Global Considerations in Creating an Organizational Web Accessibility Policy
David Sloan, Sarah Horton · 2014 · Proceedings of the 11th Web for All Conference (W4A) · doi:10.1145/2596695.2596709
Summary
This paper from The Paciello Group examines the legislative and policy landscape for web accessibility across five countries — Australia, Brazil, China, India, and South Africa — to help multinational organisations develop global accessibility policies. The authors review disability rights legislation, web accessibility standards adoption, and copyright provisions for accessible formats in each territory. They frame the analysis against two key international instruments: the UN Convention on the Rights of Persons with Disabilities (CRPD), ratified by 158 countries as of 2014, which obliges signatories to promote accessible ICT; and the WIPO Marrakesh Treaty (2013), which addresses copyright exceptions for creating accessible format copies of published works for people with print disabilities. The four emerging economies (Brazil, China, India, South Africa) were chosen because their digital accessibility legal frameworks were still evolving, while Australia was included as a mature comparator with established case law and an active accessibility community.

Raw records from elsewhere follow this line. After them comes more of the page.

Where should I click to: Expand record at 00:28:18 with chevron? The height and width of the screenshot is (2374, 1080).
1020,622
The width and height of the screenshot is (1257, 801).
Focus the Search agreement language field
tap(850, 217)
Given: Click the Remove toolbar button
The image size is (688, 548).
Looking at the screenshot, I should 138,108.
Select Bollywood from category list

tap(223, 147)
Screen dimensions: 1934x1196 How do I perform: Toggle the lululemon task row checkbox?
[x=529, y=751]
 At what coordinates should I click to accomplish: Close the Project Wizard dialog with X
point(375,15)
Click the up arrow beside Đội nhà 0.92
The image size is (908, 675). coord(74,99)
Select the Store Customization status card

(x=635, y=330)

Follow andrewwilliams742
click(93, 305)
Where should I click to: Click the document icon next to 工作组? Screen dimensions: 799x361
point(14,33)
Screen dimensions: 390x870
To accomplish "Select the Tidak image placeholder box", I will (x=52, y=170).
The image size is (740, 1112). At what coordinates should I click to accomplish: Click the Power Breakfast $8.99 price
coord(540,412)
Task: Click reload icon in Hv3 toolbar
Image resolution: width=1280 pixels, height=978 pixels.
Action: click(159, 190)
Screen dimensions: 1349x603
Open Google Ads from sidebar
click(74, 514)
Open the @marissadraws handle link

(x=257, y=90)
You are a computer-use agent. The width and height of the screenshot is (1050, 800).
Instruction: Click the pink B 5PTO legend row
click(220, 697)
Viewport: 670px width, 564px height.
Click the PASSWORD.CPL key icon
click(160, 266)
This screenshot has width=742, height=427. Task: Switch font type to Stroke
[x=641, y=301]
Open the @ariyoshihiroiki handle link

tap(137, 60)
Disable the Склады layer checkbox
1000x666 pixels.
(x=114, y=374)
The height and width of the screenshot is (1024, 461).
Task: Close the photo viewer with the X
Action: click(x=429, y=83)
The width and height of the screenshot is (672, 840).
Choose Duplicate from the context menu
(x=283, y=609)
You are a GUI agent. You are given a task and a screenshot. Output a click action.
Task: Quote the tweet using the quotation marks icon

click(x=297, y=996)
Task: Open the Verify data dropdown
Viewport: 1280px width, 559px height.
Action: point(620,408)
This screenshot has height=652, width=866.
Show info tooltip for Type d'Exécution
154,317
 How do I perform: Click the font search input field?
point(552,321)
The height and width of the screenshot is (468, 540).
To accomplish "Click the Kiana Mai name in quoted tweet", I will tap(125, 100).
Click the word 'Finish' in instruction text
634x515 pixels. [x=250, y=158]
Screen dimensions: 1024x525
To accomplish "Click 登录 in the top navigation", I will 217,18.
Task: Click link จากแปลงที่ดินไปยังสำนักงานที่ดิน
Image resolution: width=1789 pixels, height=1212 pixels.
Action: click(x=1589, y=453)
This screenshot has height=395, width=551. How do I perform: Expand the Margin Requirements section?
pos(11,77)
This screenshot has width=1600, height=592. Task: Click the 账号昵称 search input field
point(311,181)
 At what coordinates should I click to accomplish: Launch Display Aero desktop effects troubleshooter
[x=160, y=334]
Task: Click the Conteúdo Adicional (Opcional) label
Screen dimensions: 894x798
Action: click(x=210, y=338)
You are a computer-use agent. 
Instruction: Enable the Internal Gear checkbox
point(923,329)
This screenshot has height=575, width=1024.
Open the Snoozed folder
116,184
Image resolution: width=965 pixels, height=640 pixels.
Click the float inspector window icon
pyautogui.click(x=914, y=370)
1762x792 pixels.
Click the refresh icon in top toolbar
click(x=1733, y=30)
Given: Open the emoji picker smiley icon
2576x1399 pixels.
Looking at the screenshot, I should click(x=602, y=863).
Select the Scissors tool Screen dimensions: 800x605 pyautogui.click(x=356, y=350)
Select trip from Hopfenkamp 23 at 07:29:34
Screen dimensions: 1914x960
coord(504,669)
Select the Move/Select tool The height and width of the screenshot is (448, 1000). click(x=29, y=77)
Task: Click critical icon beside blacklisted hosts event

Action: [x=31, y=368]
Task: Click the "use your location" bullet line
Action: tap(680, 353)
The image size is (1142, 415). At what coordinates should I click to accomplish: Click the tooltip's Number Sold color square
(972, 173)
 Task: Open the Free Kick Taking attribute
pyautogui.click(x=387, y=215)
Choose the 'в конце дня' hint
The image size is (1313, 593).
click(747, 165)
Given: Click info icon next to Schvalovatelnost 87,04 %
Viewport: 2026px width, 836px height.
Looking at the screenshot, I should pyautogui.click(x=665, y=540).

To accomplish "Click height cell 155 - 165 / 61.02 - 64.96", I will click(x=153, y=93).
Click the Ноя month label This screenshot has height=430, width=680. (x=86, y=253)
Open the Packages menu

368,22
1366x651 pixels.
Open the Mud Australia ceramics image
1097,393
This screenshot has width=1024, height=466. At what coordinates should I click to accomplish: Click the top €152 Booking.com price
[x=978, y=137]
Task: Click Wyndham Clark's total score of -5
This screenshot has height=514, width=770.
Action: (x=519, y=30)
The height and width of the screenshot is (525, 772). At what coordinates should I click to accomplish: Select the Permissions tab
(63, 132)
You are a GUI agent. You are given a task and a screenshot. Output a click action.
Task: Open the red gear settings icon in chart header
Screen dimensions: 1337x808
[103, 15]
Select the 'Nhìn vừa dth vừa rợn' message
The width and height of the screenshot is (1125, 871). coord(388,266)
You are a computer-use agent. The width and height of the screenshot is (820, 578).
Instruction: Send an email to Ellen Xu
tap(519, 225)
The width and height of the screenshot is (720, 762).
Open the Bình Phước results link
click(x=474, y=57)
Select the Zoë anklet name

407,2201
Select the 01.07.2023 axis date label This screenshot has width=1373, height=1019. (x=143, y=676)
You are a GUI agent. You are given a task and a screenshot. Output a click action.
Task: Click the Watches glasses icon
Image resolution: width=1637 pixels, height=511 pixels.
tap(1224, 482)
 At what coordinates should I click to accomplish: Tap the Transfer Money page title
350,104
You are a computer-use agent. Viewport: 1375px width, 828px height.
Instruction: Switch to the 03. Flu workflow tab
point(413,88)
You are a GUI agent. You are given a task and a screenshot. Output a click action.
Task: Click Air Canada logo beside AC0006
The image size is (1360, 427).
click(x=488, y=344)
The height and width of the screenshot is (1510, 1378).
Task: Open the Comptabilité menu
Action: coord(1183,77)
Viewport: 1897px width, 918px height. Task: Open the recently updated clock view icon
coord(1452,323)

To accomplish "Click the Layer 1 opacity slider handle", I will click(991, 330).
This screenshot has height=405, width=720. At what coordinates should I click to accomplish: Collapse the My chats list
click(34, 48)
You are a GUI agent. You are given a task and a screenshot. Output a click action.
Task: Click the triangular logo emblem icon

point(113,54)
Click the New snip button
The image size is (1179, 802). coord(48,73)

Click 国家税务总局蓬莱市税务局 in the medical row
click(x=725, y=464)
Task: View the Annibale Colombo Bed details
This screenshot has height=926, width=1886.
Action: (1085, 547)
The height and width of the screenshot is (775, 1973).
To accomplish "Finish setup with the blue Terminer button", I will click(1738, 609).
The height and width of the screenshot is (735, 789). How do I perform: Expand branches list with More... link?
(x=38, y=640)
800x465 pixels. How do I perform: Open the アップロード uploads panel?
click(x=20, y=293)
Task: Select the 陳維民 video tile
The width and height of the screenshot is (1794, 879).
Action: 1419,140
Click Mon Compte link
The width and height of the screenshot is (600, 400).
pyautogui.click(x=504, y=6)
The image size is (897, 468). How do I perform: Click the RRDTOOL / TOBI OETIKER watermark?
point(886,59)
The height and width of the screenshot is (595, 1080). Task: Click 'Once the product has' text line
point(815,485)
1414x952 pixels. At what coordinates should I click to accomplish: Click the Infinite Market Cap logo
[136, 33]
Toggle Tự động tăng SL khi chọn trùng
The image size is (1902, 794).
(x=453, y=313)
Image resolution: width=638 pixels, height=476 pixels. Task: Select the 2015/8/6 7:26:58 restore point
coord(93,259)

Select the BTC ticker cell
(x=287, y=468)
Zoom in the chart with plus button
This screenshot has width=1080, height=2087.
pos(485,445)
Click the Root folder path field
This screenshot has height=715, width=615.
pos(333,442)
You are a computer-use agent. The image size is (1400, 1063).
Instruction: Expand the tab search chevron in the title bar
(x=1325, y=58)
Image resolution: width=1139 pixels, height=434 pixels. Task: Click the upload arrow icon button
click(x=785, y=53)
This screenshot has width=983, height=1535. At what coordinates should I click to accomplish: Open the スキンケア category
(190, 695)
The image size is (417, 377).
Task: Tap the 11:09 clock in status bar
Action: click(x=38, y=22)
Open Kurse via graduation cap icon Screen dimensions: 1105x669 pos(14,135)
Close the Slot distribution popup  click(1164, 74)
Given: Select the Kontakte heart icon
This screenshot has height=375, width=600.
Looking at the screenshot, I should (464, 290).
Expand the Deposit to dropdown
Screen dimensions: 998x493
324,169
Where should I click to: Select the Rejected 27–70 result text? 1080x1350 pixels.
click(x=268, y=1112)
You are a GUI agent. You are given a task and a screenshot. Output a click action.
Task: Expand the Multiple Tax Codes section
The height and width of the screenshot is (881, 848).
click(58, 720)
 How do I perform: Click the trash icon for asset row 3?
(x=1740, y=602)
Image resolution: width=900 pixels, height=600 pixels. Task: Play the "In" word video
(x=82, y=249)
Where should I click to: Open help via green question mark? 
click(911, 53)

The research was conducted in December 2013 through review of publicly available legislation and policy documentation.
Key findings
The review revealed significant diversity across territories. All five countries had disability rights legislation, but differed markedly in specificity regarding digital accessibility. Only Australia, Brazil, and India referenced web accessibility standards — Australia mandating WCAG 2.0 AA for both government and non-government sites, Brazil using its own eMAG 3.0 standard (closely following WCAG 2.0 AA with some deviations like requiring an accessibility toolbar), and India's guidelines targeting WCAG 2.0 Level A for government sites. China and South Africa had no national web accessibility standard. No territory embedded technical requirements directly in legislation. On copyright, only Australia had updated copyright law to explicitly accommodate accessible format rights; Brazil provided limited rights for visually impaired users, while China and South Africa granted no specific rights for accessible format copies. Key trends identified: WCAG 2.0 was emerging as the de facto global standard; PDF reliance was becoming problematic (Australia warned against it, Brazil required ODF for downloadable documents); and the Marrakesh Treaty's definition of print disability was likely to influence how countries define disability in legislation. The authors noted that progress toward globally consistent web accessibility recognition remained distant.
Relevance
For organisations operating internationally, this paper provides a practical framework for thinking about global accessibility policy. Its core insight — that WCAG 2.0 AA conformance provides the most globally portable baseline for web accessibility compliance — has been validated by subsequent developments, including the European Accessibility Act and increasing WCAG adoption worldwide. The warnings about PDF reliance remain highly relevant, as do the observations about slow but converging legislative trends driven by the UN CRPD. For accessibility practitioners advising organisations, the paper highlights that a compliance-only approach tied to one country's laws is insufficient; organisations should adopt WCAG 2.0 as a universal baseline, develop PDF accessibility policies, monitor evolving legislation in key markets, and balance out-of-the-box accessibility with user customisation flexibility.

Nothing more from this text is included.